## Starter code for assignment 1
This notebook contains the starter code for assignment 1, with unfinished sections for your to complete. Please work through it, and add your code where instructed. There are short-answer writen questions as well at the bottom of the notebook.

When you're finished, save and submit your completed notebook, including the output from your final run.

In [0]:
import matplotlib.pyplot as plt

# Display figures inline (rather than opening a new window)
%matplotlib inline

import numpy as np

# For compatibility between Python 2 and 3
from six.moves import urllib

from sklearn.model_selection import StratifiedShuffleSplit    

from scipy import stats

## Download the mini-cifar data
Understand the format, and visualize images.

In [0]:
source = "https://storage.googleapis.com/jbgordon/mini-cifar.npz"
dest = "mini-cifar.npz"
urllib.request.urlretrieve(source, dest)
loaded = np.load(open(dest))
examples, labels, class_names = loaded["X"], loaded["y"], loaded["class_names"]
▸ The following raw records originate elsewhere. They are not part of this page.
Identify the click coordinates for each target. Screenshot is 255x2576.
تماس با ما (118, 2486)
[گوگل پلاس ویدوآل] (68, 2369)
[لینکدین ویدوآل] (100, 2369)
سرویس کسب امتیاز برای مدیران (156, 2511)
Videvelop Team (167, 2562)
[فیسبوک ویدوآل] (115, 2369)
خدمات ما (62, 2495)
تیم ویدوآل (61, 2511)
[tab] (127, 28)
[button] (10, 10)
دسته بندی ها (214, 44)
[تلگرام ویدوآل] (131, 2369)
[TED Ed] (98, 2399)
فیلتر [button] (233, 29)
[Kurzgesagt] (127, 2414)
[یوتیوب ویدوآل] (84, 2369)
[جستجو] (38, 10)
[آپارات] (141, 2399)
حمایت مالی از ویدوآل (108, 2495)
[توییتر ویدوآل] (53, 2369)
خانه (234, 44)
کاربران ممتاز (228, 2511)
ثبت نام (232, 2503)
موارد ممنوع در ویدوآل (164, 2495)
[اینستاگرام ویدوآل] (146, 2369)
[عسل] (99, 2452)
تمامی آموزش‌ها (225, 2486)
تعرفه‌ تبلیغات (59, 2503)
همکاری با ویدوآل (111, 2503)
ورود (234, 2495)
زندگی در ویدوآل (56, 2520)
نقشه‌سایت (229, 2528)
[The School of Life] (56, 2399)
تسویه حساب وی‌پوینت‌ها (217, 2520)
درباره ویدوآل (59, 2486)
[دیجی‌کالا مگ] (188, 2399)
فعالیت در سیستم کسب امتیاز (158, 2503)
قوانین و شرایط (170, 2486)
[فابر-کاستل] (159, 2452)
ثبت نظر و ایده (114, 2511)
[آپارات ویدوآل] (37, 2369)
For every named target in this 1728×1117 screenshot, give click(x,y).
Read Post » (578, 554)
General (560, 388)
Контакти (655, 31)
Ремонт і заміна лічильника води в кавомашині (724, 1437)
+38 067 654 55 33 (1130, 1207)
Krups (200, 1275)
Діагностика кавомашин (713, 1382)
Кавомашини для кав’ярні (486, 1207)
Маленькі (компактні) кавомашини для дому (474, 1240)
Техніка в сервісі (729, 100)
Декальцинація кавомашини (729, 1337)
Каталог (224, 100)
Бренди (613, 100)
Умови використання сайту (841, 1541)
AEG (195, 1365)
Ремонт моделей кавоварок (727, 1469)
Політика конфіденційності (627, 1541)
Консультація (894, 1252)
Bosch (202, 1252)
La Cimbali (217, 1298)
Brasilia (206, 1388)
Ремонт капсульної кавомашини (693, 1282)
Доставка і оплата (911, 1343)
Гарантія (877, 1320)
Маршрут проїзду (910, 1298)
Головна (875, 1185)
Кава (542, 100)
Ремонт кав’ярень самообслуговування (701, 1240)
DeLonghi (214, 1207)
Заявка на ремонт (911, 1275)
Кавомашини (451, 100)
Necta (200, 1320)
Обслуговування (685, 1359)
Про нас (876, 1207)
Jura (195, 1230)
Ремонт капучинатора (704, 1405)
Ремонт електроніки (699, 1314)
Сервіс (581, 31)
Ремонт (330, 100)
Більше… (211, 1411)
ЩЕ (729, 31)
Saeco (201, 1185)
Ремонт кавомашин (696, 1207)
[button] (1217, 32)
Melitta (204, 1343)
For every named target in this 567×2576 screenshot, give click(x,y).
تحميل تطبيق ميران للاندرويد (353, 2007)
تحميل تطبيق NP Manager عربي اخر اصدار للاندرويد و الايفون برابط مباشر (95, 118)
Let's look at the format of an image. Below we see the shape of our data is n_examples x 32 x 32 x 3. The dimensions correspond to:
* Number of examples.
* Rows in an image.
* Columns in an image.
* Color channels (R,G,B).

In [0]:
examples.shape

Let's inspect the labels.

In [0]:
labels.shape

This dataset is balanced (contains an equal number of examples of each class). We've stored these in *class_names* for convenience.

In [0]:
stats.itemfreq(labels)

In [0]:
class_names

Let's display a few examples from each class. 

In [0]:
num_classes = len(class_names)
examples_per_class = 5
# We'll create a grid of plots, then populate them with images
f, ax = plt.subplots(examples_per_class, num_classes)
for class_idx in range(len(class_names)):
    # Find the indicies in the examples for this class
    matching_indices = np.where(labels == class_idx)[0]
    for example_n in range(examples_per_class):
        # The images are stored as floats but need to be converted to ints
        # so they display properly
        example = examples[matching_indices[example_n]].astype('uint8')
        ax[example_n, class_idx].imshow(example)
        ax[example_n, class_idx].axis('off')
        plt.axis('off')
        if example_n == 0:
            ax[example_n, class_idx].set_title(class_names[class_idx])
f.set_size_inches(8,4)
plt.show() 

In case that code is a bit of a handful, here's a block you can use to display a single image.

In [0]:
idx = 0
plt.imshow(examples[idx].astype('uint8'))
plt.title(class_names[labels[idx]])
plt.axis('off')
plt.show()

## Prepare the data

In [0]:
# Flatten the images (reshaping from n_examples x 32 x 32 x 3 to n_examples x 3072)
examples = np.reshape(examples, (examples.shape[0], -1))
examples.shape

Next, we'll divide the data into train and test.

In [0]:
# A helpful utility to create balanced splits
# See: http://scikit-learn.org/stable/modules/generated/sklearn.model_selection.StratifiedShuffleSplit.html
sss = StratifiedShuffleSplit(train_size=1200, n_splits=1, 
                             test_size=200, random_state=0)  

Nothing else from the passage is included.